▸ WORK INSTRUCTION
Output the whole listing below exactly, omitting the images.

Segment Open

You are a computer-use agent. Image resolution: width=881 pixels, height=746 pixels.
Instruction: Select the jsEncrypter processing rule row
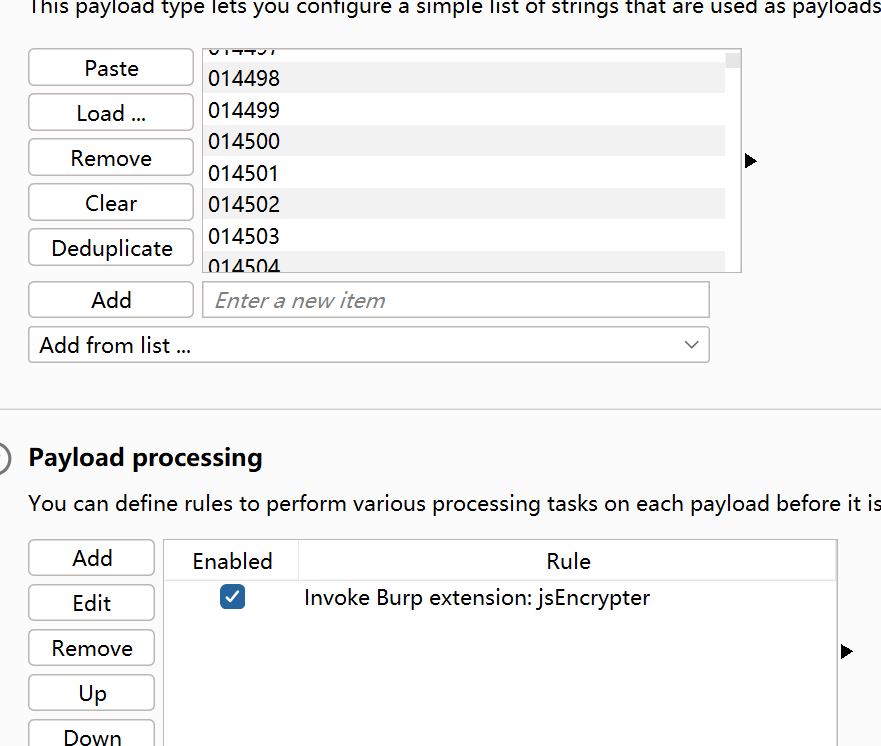click(477, 598)
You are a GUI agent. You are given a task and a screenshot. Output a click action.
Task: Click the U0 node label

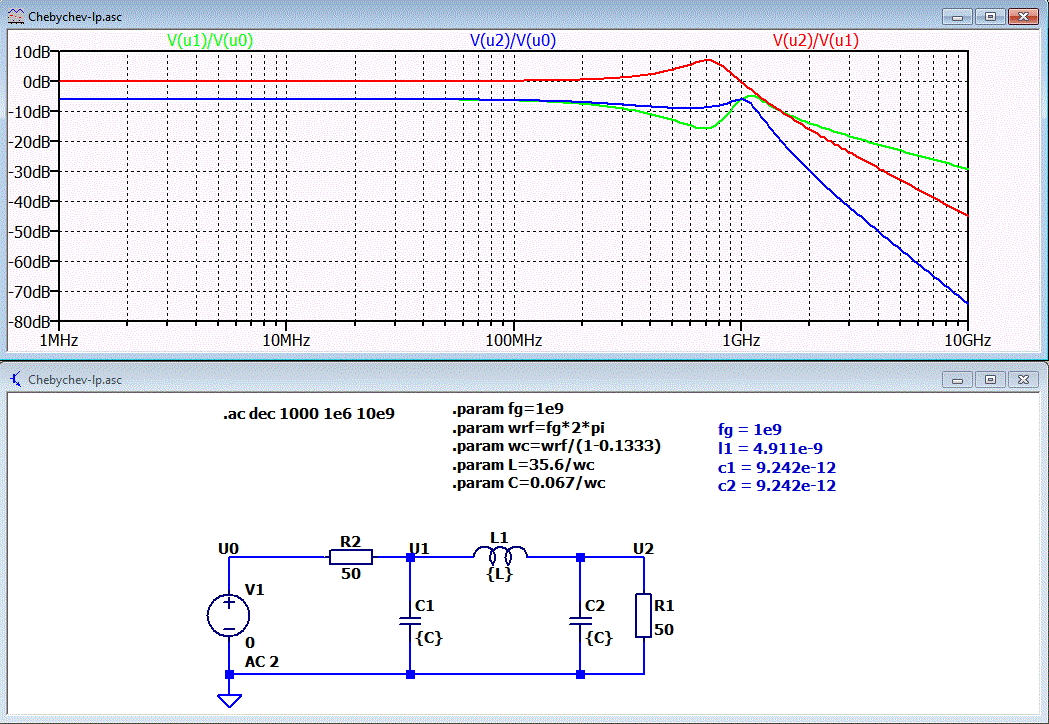[228, 549]
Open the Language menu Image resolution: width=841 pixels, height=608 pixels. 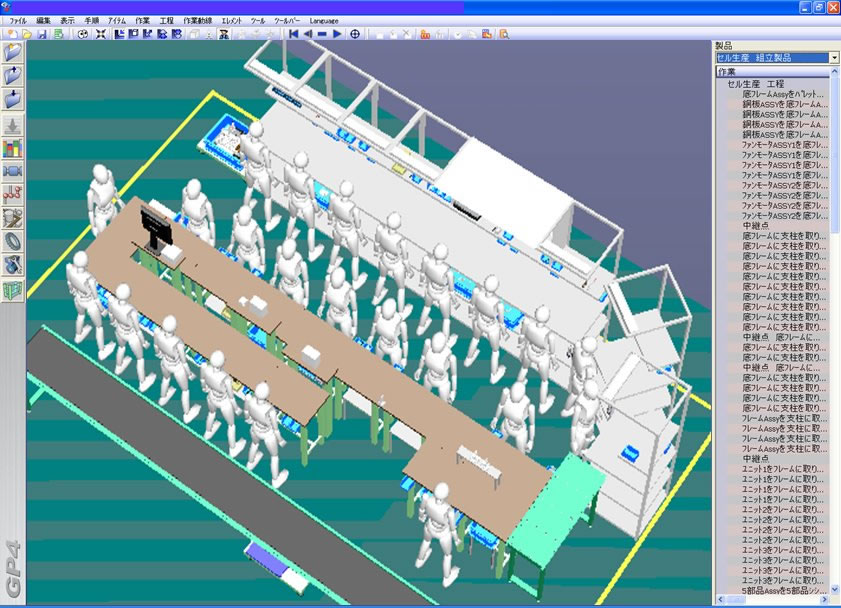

Segment Closed

▸ EXERCISE OUTPUT
You are a computer-use agent. Image resolution: width=881 pixels, height=746 pixels.
Instruction: Select the jsEncrypter processing rule row
click(477, 598)
You are a GUI agent. You are given a task and a screenshot. Output a click action.
Task: Click the U0 node label

[228, 549]
Open the Language menu Image resolution: width=841 pixels, height=608 pixels. 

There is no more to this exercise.